Search code examples
c#algorithmcircular-referencecycle-detection

Most efficient way of finding circular references in list


Given the following list of redirects

[
    {
        "old": "a",
        "target": "b"
    },
    {
        "old": "b",
        "target": "c"
    },
    {
        "old": "c",
        "target": "d"
    },
    {
        "old": "d",
        "target": "a"
    },
    {
        "old": "o",
        "target": "n"
    },
    {
        "old": "n",
        "target": "b"
    },
    {
        "old": "j",
        "target": "x"
    },
    {
        "old": "whatever",
        "target": "something"
    }
]

Here we can see that the first item "a" should redirect to "b". If we follow the list we can see the following pattern:

a -> b
b -> c
c -> d
d -> a

So we would end up with a circular reference since "a" would end up pointing to "d" and "d" points to "a".

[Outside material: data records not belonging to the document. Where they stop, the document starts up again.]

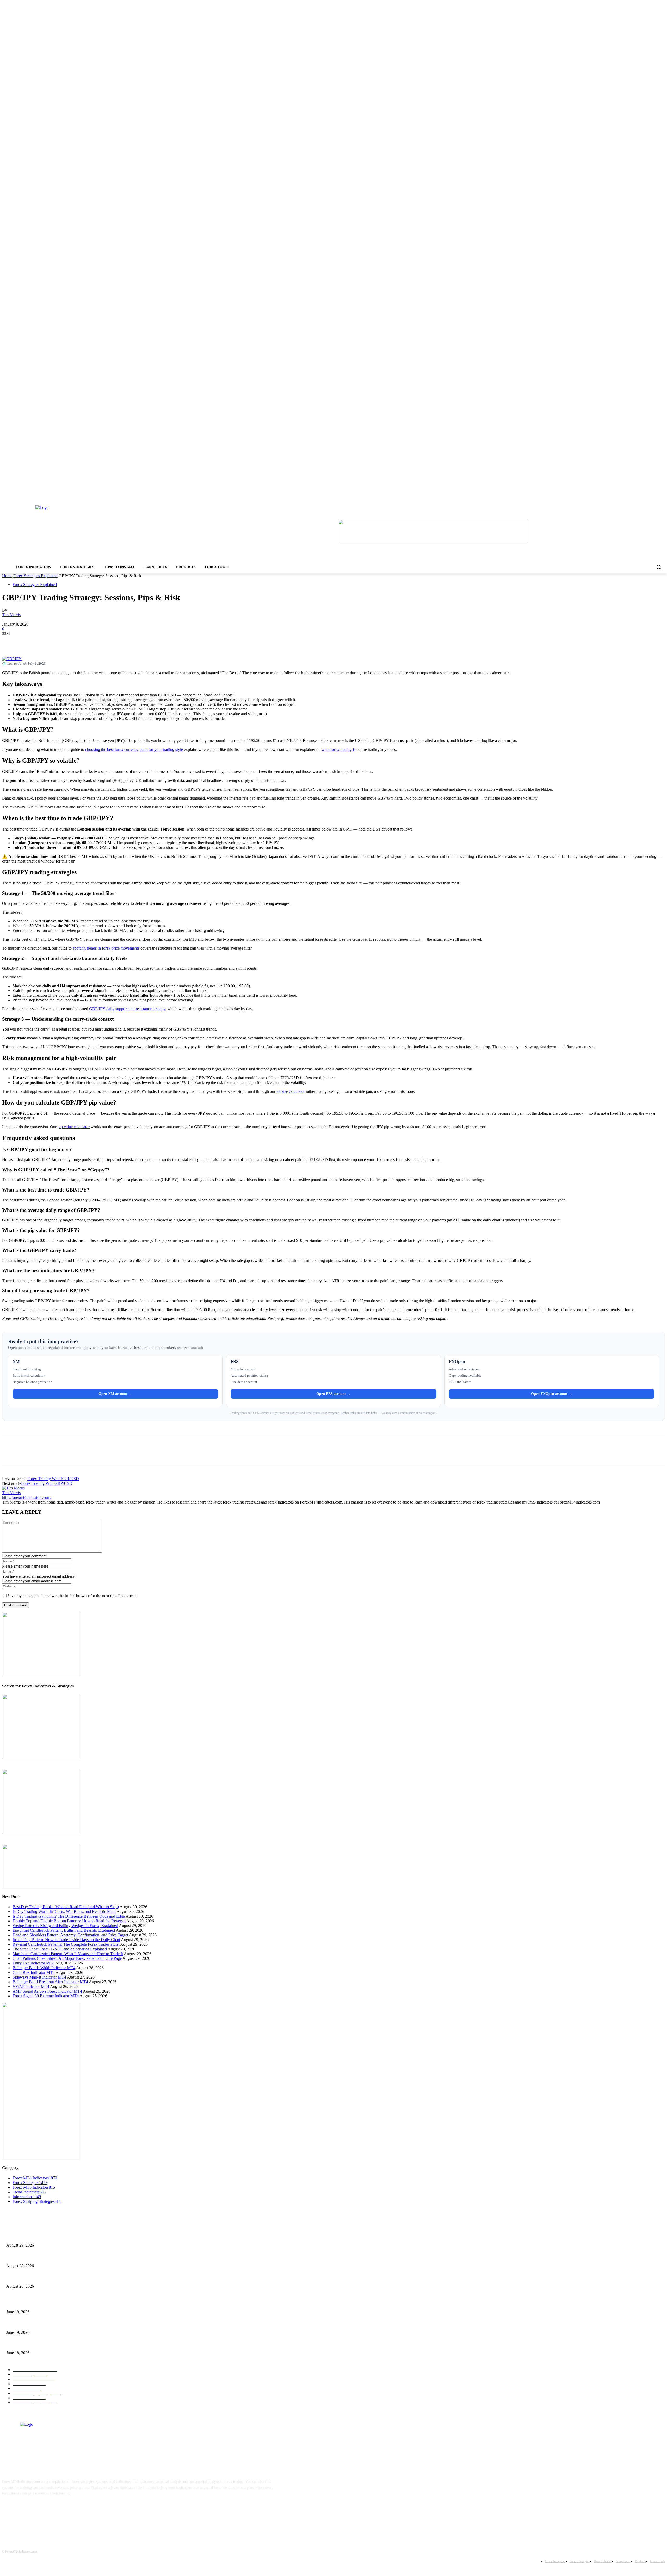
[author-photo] (13, 1488)
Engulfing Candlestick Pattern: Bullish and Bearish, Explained (64, 1930)
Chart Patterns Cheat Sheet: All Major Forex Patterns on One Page (67, 1958)
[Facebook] (10, 641)
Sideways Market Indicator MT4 (39, 1977)
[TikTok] (41, 2510)
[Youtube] (58, 2510)
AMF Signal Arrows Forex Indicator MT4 (47, 1991)
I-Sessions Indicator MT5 (25, 2303)
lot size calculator (290, 1091)
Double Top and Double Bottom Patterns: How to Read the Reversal (69, 1921)
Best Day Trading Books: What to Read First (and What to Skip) (66, 1907)
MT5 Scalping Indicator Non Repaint (33, 2344)
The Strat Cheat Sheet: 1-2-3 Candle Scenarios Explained (60, 1949)
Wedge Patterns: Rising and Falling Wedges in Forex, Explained (65, 1925)
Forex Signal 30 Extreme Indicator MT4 (46, 1996)
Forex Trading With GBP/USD (46, 1483)
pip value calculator (74, 1127)
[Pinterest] (48, 641)
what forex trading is (338, 749)
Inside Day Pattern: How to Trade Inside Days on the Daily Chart (66, 1939)
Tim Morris (11, 615)
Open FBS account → (333, 1394)
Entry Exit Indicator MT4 (33, 1963)
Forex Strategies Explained (35, 575)
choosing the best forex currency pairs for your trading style (134, 749)
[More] (86, 641)
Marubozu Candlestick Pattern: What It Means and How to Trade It (68, 1953)
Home (7, 575)
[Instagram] (25, 2510)
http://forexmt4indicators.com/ (26, 1497)
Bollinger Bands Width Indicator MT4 (44, 1968)
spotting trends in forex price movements (106, 948)
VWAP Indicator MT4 (31, 1986)
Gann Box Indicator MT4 (34, 1972)
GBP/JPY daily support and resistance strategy (127, 1009)
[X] (29, 641)
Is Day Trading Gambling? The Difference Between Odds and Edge (69, 1916)
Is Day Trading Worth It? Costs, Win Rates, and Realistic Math (64, 1911)
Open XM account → (115, 1394)
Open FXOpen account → (551, 1394)
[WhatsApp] (67, 641)
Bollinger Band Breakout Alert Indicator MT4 (50, 1982)
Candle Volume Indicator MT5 (28, 2324)
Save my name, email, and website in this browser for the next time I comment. (72, 1596)
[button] (658, 567)
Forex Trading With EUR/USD (53, 1478)
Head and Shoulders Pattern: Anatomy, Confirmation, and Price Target (70, 1935)
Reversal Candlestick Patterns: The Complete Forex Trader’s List (66, 1944)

What would be the most efficient way of finding the circular references?

I've come up with the following algorithm in C#

var items = JsonConvert.DeserializeObject<IEnumerable<Item>>(json)
    .GroupBy(x => x.Old)
    .Select(x => x.First())
    .ToDictionary(x => x.Old, x => x.Target);
var circulars = new Dictionary<string, string>();
foreach (var item in items)
{
    var target = item.Value;
    while (items.ContainsKey(target))
    {
        target = items[target];

        if (target.Equals(item.Key))
        {
            circulars.Add(target, item.Value);
            break;
        }
    }
}

This will give me a list containing 4 items looking like this:

[
    {
        "old": "a",
        "target": "b"
    },
    {
        "old": "b",
        "target": "c"
    },
    {
        "old": "c",
        "target": "d"
    },
    {
        "old": "d",
        "target": "a"
    }
]

But im only interested in telling the user something like

"Hey you can't do that, It will be a circular reference because of "a" points to "b" which points to "c" which points to "d" which points to "a"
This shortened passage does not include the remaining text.